* Start Provided text *

On Behalf of | Dec 5, 2023 | Criminal Defense

If you’ve been charged with a crime, there’s a fairly good chance you’ll eventually be offered some kind of plea bargain. 

In fact, the American Bar Association Plea Bargain Task Force has said that “trials have become rare legal artifacts in most U.S. jurisdictions, and even nonexistent in others.” This is because plea bargains offer a pragmatic approach to numerous problems with the legal system, not the least of which is the fact that a trial can cost both sides a tremendous amount of time and financial resources. They also eliminate a lot of uncertainties.

However, plea bargains aren’t always a good deal for a defendant. 

Why are plea deals problematic?

Sometimes, it simply isn’t wise to take what may seem like the “easy way” out of a troubling situation, and a plea bargain comes with some serious negative consequences. For example:

  • Admissions of guilt: Most plea bargains require an admission of guilt, and that (and the punishment that follows) can be difficult to accept when you’re factually innocent.

* End Provided text *

* **Problems and tasks**
**a)** From the plea bargain text, set down the stretch from "On Behalf of" through "of plea bargain." word for word.
**b)** Continue the article on plea bargains from the point where it stops.

* Start Dataset excerpts *

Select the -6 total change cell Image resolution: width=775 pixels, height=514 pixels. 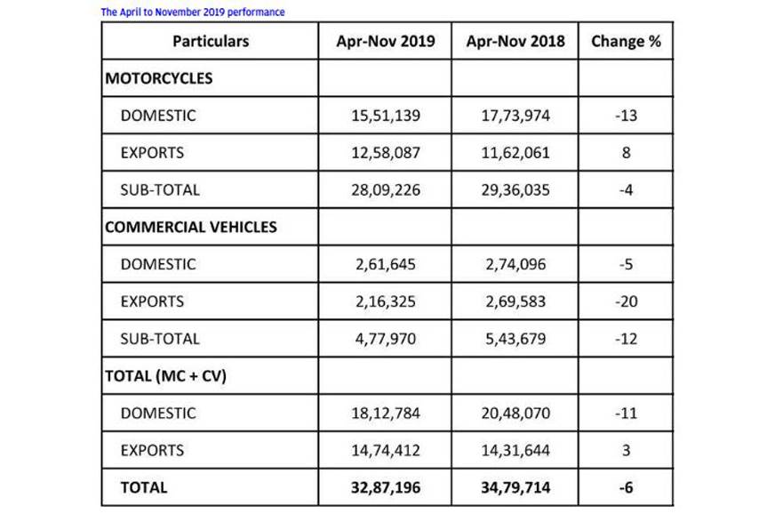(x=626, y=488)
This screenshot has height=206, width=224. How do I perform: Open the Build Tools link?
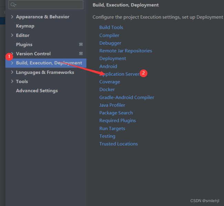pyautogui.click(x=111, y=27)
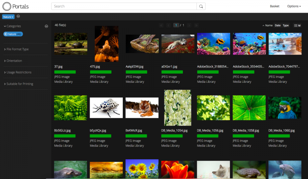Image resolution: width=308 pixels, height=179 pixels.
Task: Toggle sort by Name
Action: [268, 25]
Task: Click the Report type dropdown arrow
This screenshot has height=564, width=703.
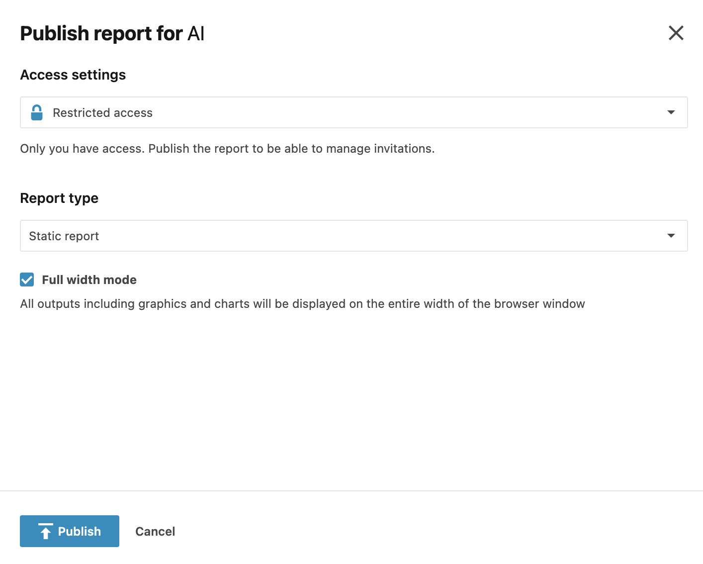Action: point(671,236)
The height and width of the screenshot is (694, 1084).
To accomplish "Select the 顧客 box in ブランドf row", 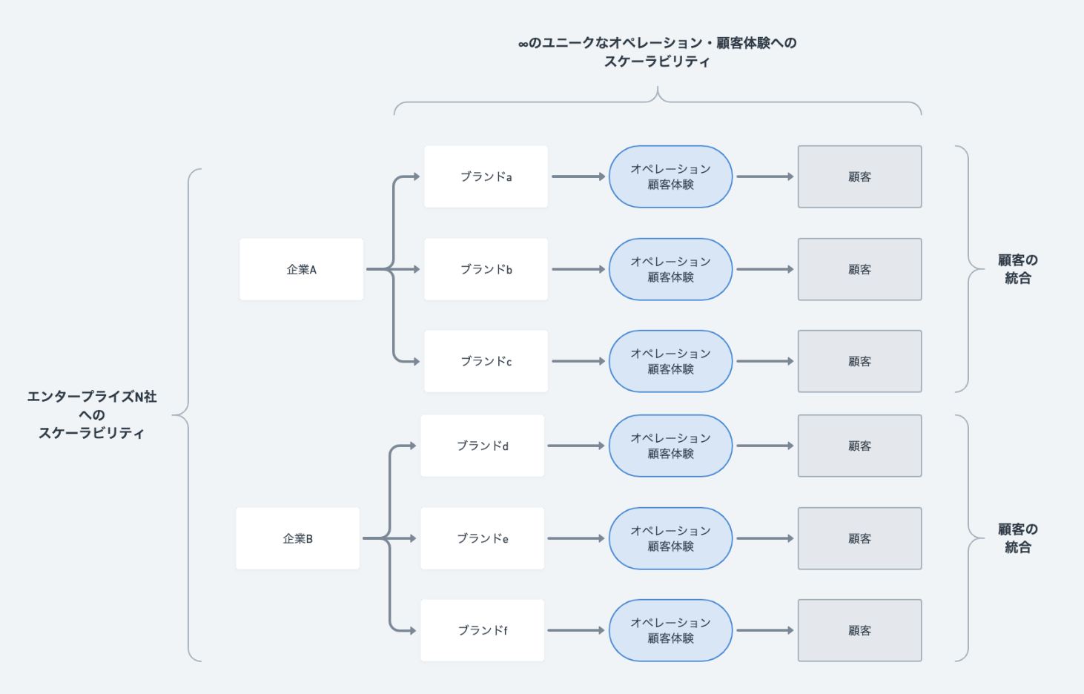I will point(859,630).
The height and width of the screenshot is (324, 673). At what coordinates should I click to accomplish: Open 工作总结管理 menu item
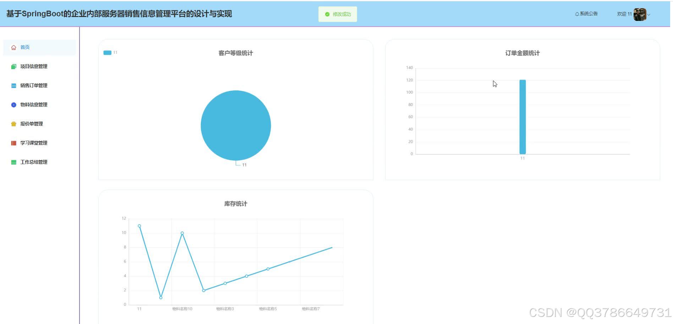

* End Dataset excerpts *

* **Results of the tasks**
**a)**
On Behalf of | Dec 5, 2023 | Criminal Defense

If you’ve been charged with a crime, there’s a fairly good chance you’ll eventually be offered some kind of plea bargain.

**b)**
  • Loss of rights: When you agree to a plea deal, you give up certain rights, including the right to pursue most appeals. If you come to regret your decision, you have very few options. Depending on the situation, your conviction may also affect things like your right to vote and bear arms, which can also be a heavy burden.
  • A criminal record: Having a conviction on your criminal record could haunt you for the rest of your life. That could affect everything from your ability to get a college education to your career opportunities. It can also affect how other people perceive you and damage your personal relationships.

If you’re offered a plea deal of any kind, it’s very important to take your time and consider your legal options. You don’t want to jump on an offer only to realize later that you’ve made a mistake.